Instructions to follow: Copy out again the records starting with the line that contains "Click empty dark" and going on through the end of the records, requests included, with every number in the answers (screen dimensions and coordinates) multiplied by 2.5 and rounded to a whole number, halves rounded up. Omit the pictures.

··········

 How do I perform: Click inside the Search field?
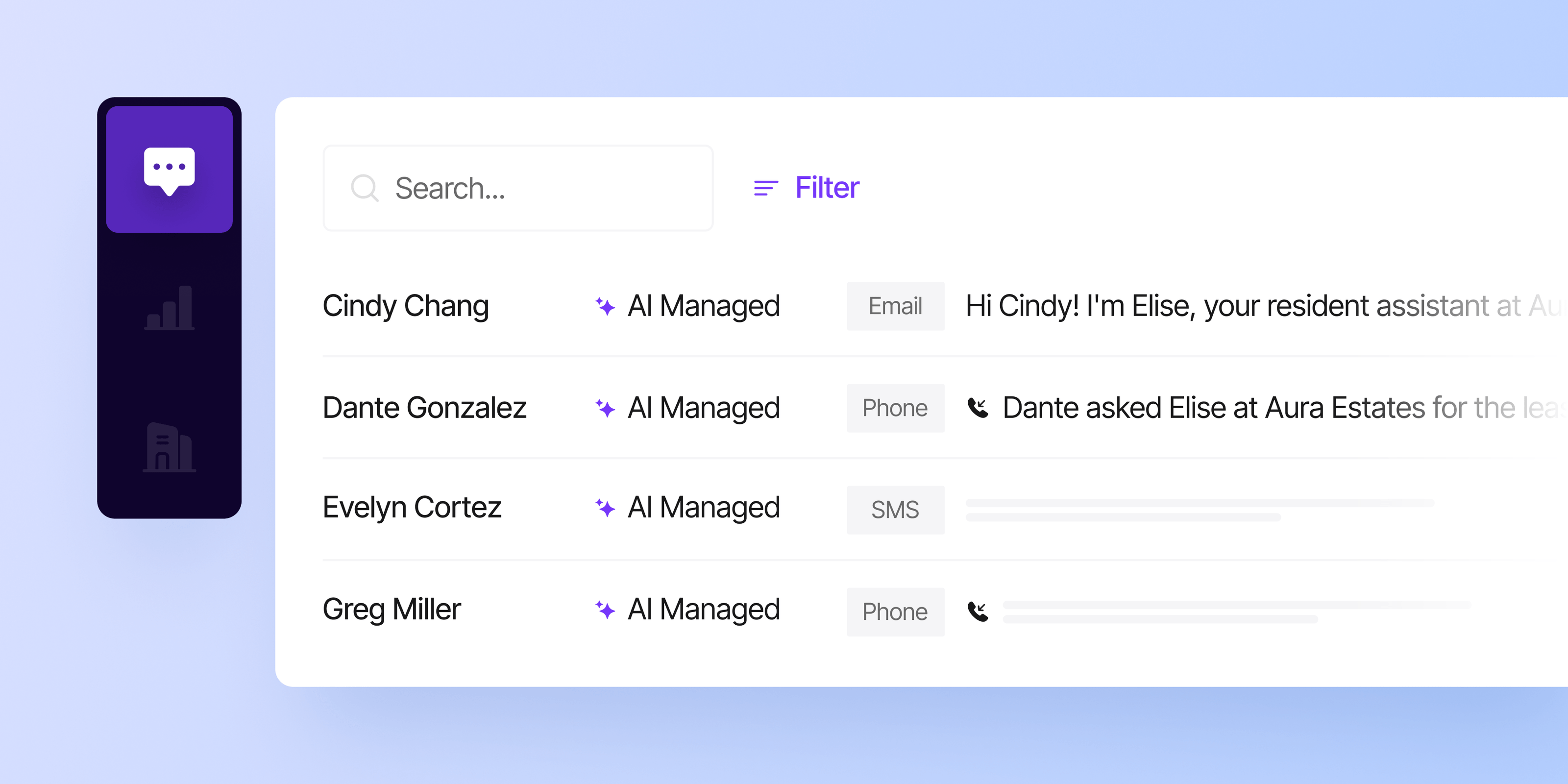coord(517,189)
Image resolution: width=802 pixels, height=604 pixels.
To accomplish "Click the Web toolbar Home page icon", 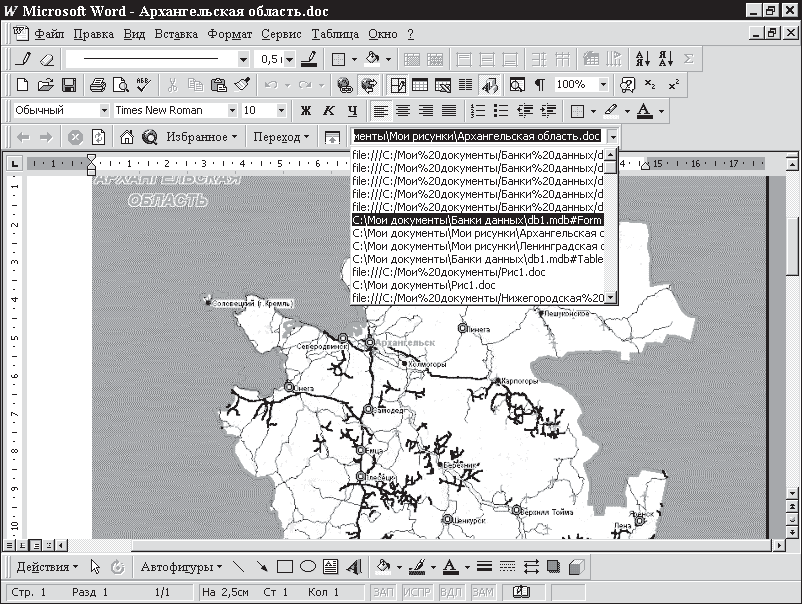I will [x=127, y=136].
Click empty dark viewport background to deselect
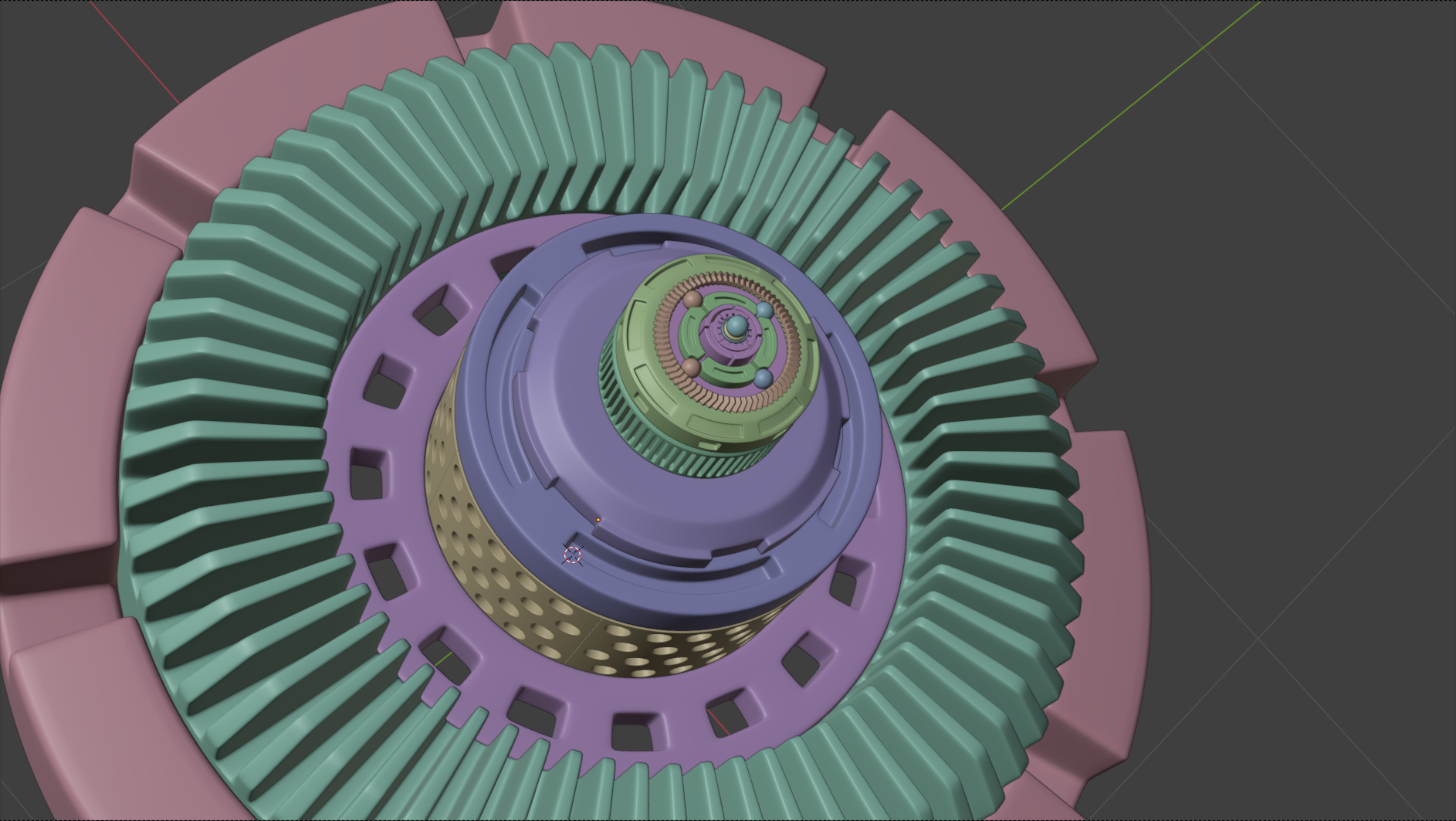Viewport: 1456px width, 821px height. 1312,386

··········

Response:
Click empty dark viewport background to deselect
Viewport: 3640px width, 2053px height. 3280,965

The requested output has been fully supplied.